Пока мама вела машину, я с ужасом ожидал на пассажирском сиденье лекции о Натали. Уже так и слышал, как она ханжеским голосом превозносит святость любви, красоту обнажённого человеческого тела и желание в его чистом, первозданном виде – над моим низким, вульгарным поступком и тлетворным влиянием отца. Всё, во что она верила. И что отец в сговоре со мной вероломно предал. Вместо этого мы сидели в тягостном, нервном молчании (которое, впрочем, я уже научился выносить довольно долго).
– Вы с папой разведётесь? – наконец спросил я.
– А почему ты об этом спрашиваешь? Это отец тебе так сказал?
– Да, – только и смог выдавить я.
– Нет, нет, дорогой. Всё не так. Я, конечно, была в ярости и обижена на него. Но теперь – на этом всё. Все супружеские пары время от времени ругаются. Но не думай об этом больше.
Она повернулась ко мне, одарив своей самой сияющей улыбкой – той, которая могла продать что угодно кому угодно. Той, что заняла все мои мысли, пока я не вернулся в школу.
Глава 13
Через месяц я прилетел из Женевы в Мадрид, чтобы встретиться с родителями в свой шестнадцатый день рождения. Несмотря на неприятности, вызванные моим пребыванием дома, очень хотелось снова увидеть их. Я надеялся, что они полностью оправились после той мучительной ночи. Пусть я и желал сбежать от них, но всё ещё хотел быть с ними – чтобы попробовать хотя бы выступить их посредником, буфером, дипломатом. Это роль, в которой я сейчас чувствовал себя наиболее полезным и ценным.
Родители получили для меня разрешение пропустить занятия в четверг и пятницу, чтобы провести вместе длинные выходные. Приезд запланировали на утро четверга, так что к тому времени, когда мой самолёт приземлится, мама с папой должны уже прибыть в отель. Твёрдо стоя на двух ногах (а моя нога сильно окрепла!), я уверенно вышел из терминала и назвал таксисту адрес. Я едва мог разобрать ответное «грасиас», так как тот произнёс это слово с сильным кастильским акцентом.
Подойдя к стойке регистрации гостей, чтобы узнать, в каком номере живут мои родители, я почувствовал гордость за свою способность ориентироваться, самостоятельно путешествуя по миру.
Администратор громко повторил мою фамилию и взял с полки позади него бухгалтерскую книгу.

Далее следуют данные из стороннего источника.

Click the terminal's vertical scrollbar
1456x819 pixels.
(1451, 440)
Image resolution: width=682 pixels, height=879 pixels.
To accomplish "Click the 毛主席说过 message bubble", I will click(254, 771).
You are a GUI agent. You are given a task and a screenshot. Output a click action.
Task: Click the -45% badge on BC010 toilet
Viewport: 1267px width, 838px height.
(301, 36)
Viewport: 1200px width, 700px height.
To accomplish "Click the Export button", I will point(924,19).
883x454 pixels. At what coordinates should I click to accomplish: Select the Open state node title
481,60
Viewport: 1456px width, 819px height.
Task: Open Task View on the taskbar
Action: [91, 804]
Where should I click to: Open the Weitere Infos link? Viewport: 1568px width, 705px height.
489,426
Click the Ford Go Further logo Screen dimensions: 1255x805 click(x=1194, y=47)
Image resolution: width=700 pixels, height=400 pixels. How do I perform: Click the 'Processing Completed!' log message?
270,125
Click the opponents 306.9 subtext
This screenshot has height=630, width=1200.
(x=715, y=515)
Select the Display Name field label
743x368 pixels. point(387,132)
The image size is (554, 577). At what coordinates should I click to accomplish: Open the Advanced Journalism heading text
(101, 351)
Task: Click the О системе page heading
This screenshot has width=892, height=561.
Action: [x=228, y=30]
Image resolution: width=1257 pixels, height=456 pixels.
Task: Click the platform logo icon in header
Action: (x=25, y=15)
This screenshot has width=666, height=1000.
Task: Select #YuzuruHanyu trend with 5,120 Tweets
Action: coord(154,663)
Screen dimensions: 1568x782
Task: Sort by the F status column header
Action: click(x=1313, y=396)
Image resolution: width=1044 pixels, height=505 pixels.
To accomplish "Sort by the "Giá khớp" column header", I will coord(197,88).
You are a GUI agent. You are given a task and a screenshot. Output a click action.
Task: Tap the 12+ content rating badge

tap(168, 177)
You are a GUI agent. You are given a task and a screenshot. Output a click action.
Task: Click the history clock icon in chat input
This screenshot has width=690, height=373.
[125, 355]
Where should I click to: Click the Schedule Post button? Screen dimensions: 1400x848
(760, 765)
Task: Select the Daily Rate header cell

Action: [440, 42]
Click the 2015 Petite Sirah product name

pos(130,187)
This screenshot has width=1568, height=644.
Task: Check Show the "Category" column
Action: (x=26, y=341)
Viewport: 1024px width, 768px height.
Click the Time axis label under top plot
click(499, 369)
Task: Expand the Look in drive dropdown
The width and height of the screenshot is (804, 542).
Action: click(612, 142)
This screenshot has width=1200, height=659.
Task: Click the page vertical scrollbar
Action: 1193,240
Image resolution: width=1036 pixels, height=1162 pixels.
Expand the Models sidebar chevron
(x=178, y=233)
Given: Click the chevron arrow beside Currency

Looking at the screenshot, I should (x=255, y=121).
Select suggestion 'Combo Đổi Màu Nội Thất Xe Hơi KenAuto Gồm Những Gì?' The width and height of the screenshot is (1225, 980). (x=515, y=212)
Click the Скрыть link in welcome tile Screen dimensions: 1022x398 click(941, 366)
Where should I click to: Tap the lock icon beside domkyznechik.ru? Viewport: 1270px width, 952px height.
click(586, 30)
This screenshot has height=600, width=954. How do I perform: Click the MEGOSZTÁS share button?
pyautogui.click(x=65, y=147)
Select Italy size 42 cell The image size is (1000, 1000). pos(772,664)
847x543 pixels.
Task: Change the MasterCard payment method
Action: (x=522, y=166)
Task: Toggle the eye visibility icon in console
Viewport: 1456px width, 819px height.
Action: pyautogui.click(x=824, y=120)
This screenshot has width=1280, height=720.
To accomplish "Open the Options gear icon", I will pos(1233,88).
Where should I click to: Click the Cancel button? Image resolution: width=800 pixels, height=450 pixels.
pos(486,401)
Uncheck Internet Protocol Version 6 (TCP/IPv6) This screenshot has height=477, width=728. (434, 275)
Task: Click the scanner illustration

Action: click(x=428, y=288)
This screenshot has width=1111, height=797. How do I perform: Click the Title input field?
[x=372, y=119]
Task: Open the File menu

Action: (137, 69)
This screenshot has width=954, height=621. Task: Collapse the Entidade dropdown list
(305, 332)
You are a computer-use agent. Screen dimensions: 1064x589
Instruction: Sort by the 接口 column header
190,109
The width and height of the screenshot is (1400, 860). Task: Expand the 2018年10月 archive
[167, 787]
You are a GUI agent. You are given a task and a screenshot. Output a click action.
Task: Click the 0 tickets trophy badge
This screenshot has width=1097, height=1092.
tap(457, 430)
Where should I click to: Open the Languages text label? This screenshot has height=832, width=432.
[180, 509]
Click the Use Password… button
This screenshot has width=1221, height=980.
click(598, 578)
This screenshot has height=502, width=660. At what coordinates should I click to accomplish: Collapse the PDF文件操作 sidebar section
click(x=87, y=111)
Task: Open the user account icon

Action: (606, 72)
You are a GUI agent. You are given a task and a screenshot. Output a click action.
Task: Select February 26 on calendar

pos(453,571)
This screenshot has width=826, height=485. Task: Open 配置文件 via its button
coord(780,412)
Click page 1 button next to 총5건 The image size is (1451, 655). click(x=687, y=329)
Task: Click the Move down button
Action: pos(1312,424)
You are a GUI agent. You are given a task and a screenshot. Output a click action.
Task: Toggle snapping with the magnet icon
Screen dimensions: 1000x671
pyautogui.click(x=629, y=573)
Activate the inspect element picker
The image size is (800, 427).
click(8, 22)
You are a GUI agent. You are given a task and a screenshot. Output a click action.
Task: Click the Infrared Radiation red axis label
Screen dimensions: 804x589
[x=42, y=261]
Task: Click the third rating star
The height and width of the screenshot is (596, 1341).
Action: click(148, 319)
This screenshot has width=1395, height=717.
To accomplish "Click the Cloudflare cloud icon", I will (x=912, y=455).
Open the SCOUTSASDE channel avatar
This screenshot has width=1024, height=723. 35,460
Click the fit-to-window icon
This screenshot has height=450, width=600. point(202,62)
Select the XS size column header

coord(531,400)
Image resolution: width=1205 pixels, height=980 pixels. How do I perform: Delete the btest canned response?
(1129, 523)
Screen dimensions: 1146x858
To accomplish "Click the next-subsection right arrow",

Затем провёл указательным пальцем по списку прибывших за день и посмотрел на меня, качая головой.
– Я не вижу брони на сегодня: ни для ваших родителей, ни для вас, – произнёс он с общеевропейским английским акцентом.
– Пожалуйста, проверьте ещё раз, – попросил я, ощущая колючий жар под рубашкой и пиджаком.
– Да, вот, вижу. Но бронь на завтра, а не на сегодня, – объявил он.
– Вы уверены? – удивился я. Комната начала дрожать, и я почувствовал, как волны страха забили по шее и плечам.